The study should serve as a reminder to clinicians that all patients with RA are at increased overall cardiovascular risk, said Dr. Lindhardsen. He stressed that because the stroke risk associated with AF can be reduced significantly with appropriate treatment, diagnosing AF is very important to reduce the burden of cerebrovascular disease.

Current Screening

Current guidelines recommend annual screening for cardiovascular risk factors, which include blood pressure, cholesterol, smoking, age, and gender, in patients with RA. "AF has not been considered in the current screening programs," said Dr. Lindhardsen. "We suggest that it might be a good idea to consider including it."

Dr. Lindhardsen pointed out that screening for AF is easy, inexpensive, and noninvasive. "The simple addition of a pulse check, checking to see if the pulse is irregular, and of course asking patients if this is a problem, could extend the value of the annual screening," he said. It could also lead to follow-up with electrocardiography if needed.

The increased incidence of AF in patients with RA may not be that surprising. Heart failure is strongly associated with AF (and vice versa) and may explain some of this increased risk.

Patients with RA show increased atrial stiffness which is a risk factor for both heart failure and AF. Glucocorticoids and nonsteroidal anti-inflammatory drugs used by many RA patients also are a risk factor for AF.

Reports on the RA-related risk of stroke are conflicting. One recent meta-analysis concluded that the risk for myocardial infarction, but not stroke, was significantly increased in patients with RA, but another study found a 2-fold increased risk for both stroke and MI.

Among the strengths of the study were its large size and the fact that the cohort was "unselected" in that it included all residents of Denmark, said Dr. Lindhardsen.

"Much Ado About Little"

However, asked to comment on the study, Nortin M. Hadler, MD, professor of medicine and attending rheumatologist, University of North Carolina at Chapel Hill, said the study results would not influence the clinical management of his own patients with RA.

That is because Dr. Hadler believes that large administrative data sets such as those used in this study are "seductive for statisticians who enjoy mining data," but are likely to include "irrelevant and irreproducible" and possibly "fallacious" associations.
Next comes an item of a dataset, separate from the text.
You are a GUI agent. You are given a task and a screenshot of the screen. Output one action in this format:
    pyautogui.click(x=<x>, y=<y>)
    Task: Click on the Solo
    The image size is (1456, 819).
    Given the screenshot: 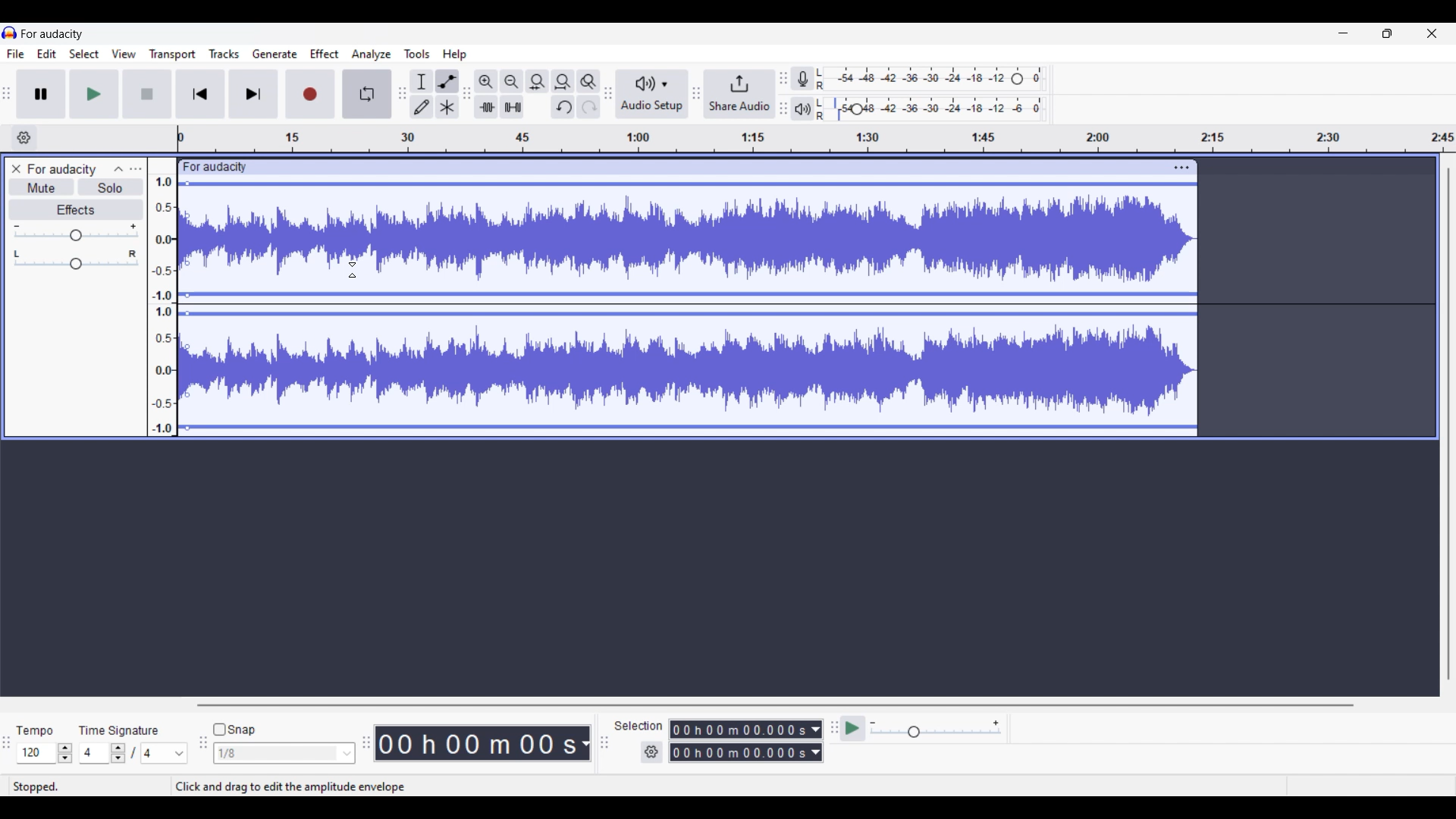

"That is particularly true when the magnitude of the association is as slight as in this example," Dr. Hadler told Medscape Medical News. "If you follow 1000 patients with RA for a year and 1000 without, only 2 extra cases of AF might occur in the RA group, so I tend to place studies such as this in the 'much ado about very little' category."

His examination of patients with RA already includes a cardiovascular assessment, Dr. Hadler added.

The authors have disclosed no relevant financial relationships.